▶ [Task input]:
■ ■ ■ ■ ■

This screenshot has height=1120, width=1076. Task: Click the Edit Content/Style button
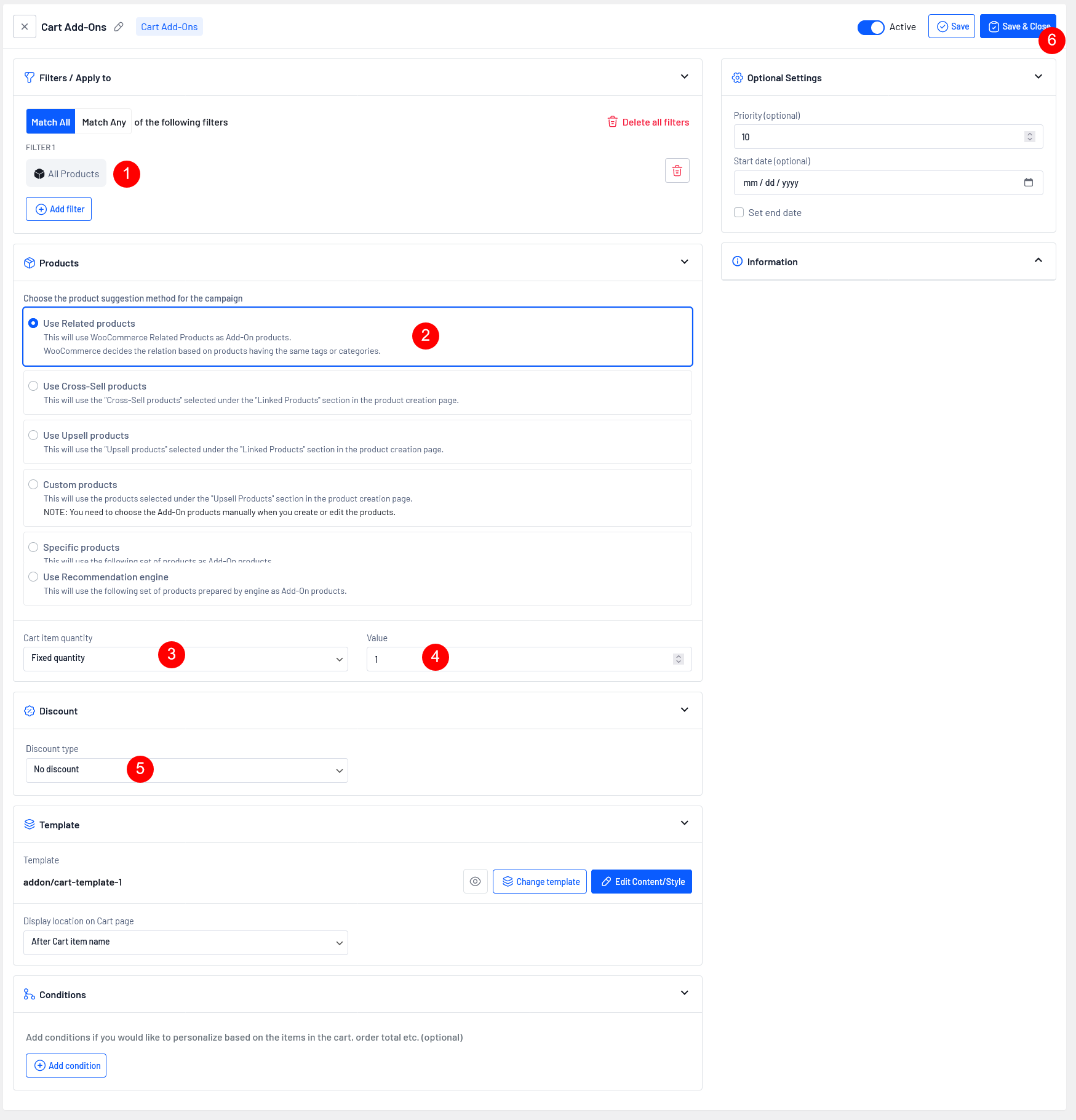[x=642, y=882]
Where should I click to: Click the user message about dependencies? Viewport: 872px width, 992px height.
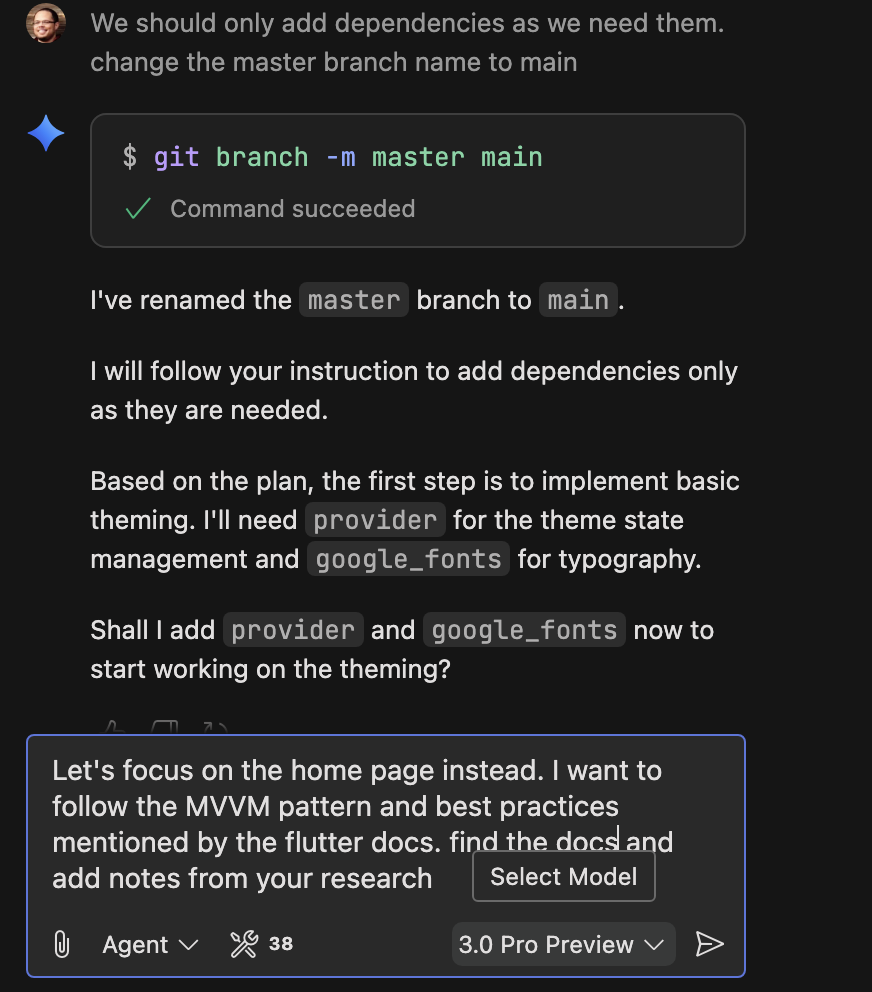(407, 43)
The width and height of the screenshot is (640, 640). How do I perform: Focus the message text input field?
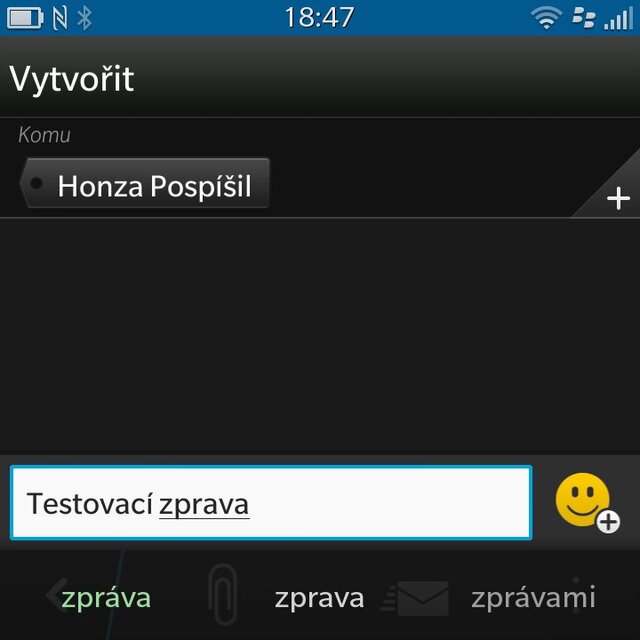[271, 503]
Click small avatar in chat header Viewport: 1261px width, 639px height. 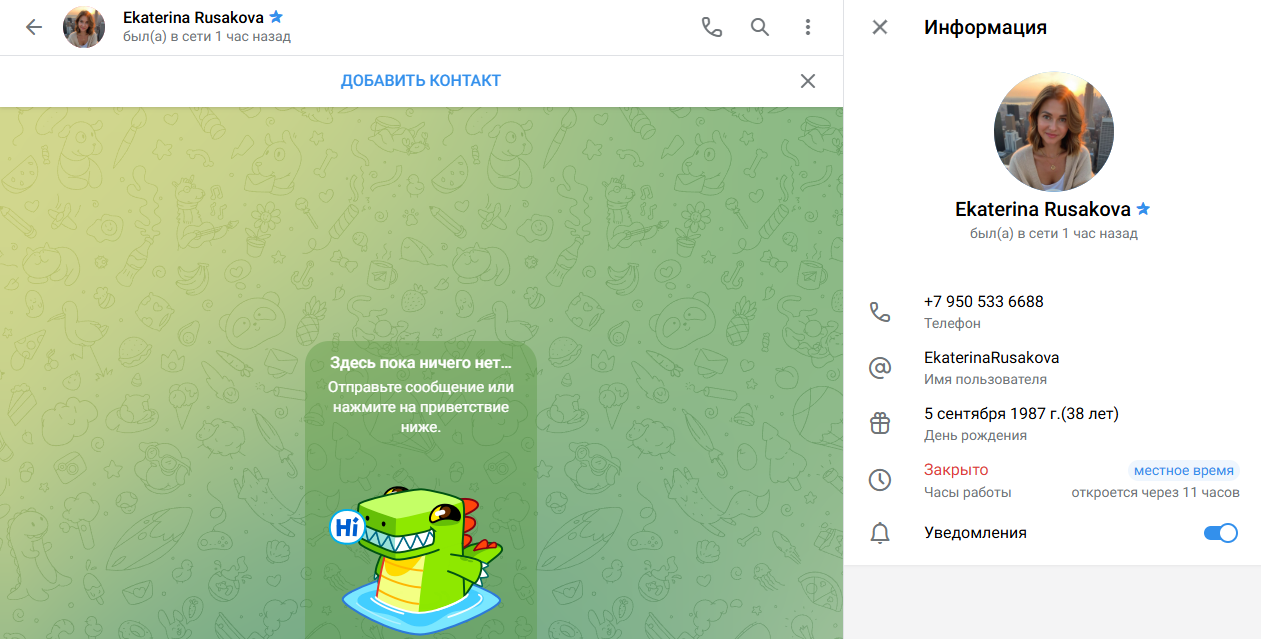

■ ■ ■ ■ ■

▶ [Problem to solve]:
Take the material above and set it down exactly, minus the images.

▶ [Solution below]:
This screenshot has height=1120, width=1076. Task: Click the Edit Content/Style button
[x=642, y=882]
Where should I click to: Click the user message about dependencies? Viewport: 872px width, 992px height.
(407, 43)
The width and height of the screenshot is (640, 640). How do I perform: Focus the message text input field?
[271, 503]
Click small avatar in chat header Viewport: 1261px width, 639px height. 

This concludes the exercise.